Sampai ada keputusan pengadilan nanti, IH harus dianggap tidak bersalah atas dasar 'praduga tak bersalah'. Tapi masyarakat sudah lebih dini mengetahui peristiwanya, karena disiarkan oleh media. Biasanya masyarakat cenderung menganggap bahwa penganiayaan itu benar adanya. Kalau tidak masa PRT mengadu ke polisi dan diliput oleh media.
Jika nanti ternyata benar, kita tentu menyayangkan kelakuan wakil rakyat kita yang tidak punya rasa kasihan kepada rakyat kecil. Sebagai wakil rakyat, seharusnya membela rakyat terutama yang lemah seperti PRT. Kalau PRT dinilai sudah keterlaluan, tindakannya sangat tidak menyenangkan, dapat diberikan sanksi, misalnya diberhentikan tanpa menyakiti. Dengan menganiaya, pelakunya bukanlah orang yang bijak lagi tidak berperikemanusiaan. Yang seperti itu, apa pantas menjadi anggota DPR dengan sebutan 'yang terhormat'?
Polisi harus cepat menyelesaikan kasus ini, selain meminta keterangan kepada saksi korban, juga kepada yang terlapor. Permintaan izin pemeriksaan harus diajukan kepada Presiden RI dan presiden jangan menunda memberikannya.
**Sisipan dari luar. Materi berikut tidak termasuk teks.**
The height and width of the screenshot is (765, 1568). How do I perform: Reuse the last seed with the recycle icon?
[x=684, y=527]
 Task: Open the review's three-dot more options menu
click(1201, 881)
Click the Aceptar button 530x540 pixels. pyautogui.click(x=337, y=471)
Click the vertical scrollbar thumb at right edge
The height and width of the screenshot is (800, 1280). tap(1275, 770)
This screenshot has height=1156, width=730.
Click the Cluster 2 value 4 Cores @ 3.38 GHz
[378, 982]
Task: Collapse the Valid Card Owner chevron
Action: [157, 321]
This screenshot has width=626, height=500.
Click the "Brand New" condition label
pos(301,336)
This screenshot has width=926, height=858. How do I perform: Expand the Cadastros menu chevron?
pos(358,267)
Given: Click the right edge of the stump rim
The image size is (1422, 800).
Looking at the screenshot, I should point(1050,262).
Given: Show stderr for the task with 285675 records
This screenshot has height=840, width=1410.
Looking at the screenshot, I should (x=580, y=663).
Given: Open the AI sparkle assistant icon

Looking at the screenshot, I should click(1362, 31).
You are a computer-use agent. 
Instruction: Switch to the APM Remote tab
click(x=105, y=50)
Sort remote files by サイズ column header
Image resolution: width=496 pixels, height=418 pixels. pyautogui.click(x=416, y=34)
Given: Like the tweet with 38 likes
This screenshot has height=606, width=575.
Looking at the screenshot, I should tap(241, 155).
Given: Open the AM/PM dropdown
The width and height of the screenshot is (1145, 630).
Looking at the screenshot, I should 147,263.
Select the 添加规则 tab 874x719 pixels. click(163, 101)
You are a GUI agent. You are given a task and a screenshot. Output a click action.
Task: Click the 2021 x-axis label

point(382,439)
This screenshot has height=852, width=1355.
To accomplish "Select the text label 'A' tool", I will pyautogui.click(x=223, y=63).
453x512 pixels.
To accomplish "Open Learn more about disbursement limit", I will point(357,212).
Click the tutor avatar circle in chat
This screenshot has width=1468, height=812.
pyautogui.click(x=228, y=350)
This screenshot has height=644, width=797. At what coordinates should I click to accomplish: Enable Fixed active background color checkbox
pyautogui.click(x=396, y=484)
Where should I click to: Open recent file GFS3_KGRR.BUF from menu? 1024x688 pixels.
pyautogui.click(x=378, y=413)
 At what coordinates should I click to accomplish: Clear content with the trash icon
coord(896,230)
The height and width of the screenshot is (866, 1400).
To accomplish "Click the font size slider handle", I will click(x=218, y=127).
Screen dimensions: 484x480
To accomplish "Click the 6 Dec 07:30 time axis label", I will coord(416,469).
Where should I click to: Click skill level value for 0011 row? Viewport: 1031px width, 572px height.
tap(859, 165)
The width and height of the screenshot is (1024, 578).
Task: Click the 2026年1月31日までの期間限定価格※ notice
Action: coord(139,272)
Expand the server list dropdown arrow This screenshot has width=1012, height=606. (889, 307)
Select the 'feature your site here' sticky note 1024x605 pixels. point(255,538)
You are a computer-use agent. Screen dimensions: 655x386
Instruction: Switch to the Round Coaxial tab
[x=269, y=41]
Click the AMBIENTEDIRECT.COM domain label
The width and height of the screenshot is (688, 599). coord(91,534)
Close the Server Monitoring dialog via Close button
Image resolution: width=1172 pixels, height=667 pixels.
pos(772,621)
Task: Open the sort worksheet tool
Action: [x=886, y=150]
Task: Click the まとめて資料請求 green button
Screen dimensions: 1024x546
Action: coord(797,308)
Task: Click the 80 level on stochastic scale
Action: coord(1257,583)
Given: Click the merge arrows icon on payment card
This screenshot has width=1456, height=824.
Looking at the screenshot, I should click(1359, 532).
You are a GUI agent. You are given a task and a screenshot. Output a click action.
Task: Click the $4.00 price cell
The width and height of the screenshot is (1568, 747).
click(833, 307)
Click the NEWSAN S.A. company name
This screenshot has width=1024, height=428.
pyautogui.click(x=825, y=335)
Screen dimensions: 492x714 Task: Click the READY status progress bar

Mungkin polisi dapat menawarkan jalan damai agar tidak usah repot-repot ke pengadilan. Dua hal yang harus dilakukan adalah: pertama terlapor meminta maaf kepada PRT dan kedua, terlapor membayar uang ganti rugi yang pantas. Tapi kalau saksi korban tidak mau berdamai, polisi harus menuntaskan kasus ini sampai ke pengadilan.
Menganiaya PRT bukanlah perbuatan bermartabat. Kita geram ketika mendengar banyak TKI kita di luar negeri dianiaya majikan. Maka ketika hal serupa terjadi di negeri sendiri, tentu harus mendapat perhatian khusus. Jangan dibiarkan saja, seolah hal itu biasa saja.
Bagaimanapun peristiwa anggota DPR menganiaya PRT, disamping menurunkan wibawa pelaku, juga berimbas kepada partai yang mengusungnya untuk duduk di DPR. Partai pengusung bisa dinilai kurang teliti dalam menjaring calon-calon yang benar-benar pantas disebut sebagai 'yang terhormat'.